## Data in this exercise
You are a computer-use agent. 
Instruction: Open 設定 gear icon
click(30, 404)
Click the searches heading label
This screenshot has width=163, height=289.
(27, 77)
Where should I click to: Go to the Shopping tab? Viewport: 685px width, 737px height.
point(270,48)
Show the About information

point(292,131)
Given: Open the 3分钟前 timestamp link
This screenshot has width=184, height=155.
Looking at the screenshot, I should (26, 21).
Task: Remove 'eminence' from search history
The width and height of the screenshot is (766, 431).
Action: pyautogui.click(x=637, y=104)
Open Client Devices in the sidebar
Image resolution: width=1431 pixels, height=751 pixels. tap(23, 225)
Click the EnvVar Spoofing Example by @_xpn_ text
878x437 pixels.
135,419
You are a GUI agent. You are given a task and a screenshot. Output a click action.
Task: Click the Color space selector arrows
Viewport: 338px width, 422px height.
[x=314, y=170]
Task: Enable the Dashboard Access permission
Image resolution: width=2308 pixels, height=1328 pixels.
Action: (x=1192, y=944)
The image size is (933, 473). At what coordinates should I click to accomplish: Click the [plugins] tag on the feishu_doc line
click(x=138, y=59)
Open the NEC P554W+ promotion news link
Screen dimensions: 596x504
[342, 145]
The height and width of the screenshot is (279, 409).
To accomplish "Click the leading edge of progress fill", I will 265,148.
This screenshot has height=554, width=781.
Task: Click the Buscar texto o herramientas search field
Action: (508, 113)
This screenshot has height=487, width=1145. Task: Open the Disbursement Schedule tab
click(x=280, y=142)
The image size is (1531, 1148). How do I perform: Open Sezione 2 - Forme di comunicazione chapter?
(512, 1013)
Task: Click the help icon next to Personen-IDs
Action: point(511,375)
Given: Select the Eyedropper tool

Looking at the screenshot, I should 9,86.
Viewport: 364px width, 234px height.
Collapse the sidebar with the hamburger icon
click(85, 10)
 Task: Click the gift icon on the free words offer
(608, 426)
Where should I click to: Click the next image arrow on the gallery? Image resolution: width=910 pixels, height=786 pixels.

## Goal of the exercise
Rewrite the records from the line containing "Given: Select the Eyedropper tool" through the end of the records, replacing "hamburger" with "three-line" and changing nothing else.

## Result
Given: Select the Eyedropper tool

Looking at the screenshot, I should 9,86.
Viewport: 364px width, 234px height.
Collapse the sidebar with the three-line icon
click(85, 10)
 Task: Click the gift icon on the free words offer
(608, 426)
Where should I click to: Click the next image arrow on the gallery? Image resolution: width=910 pixels, height=786 pixels.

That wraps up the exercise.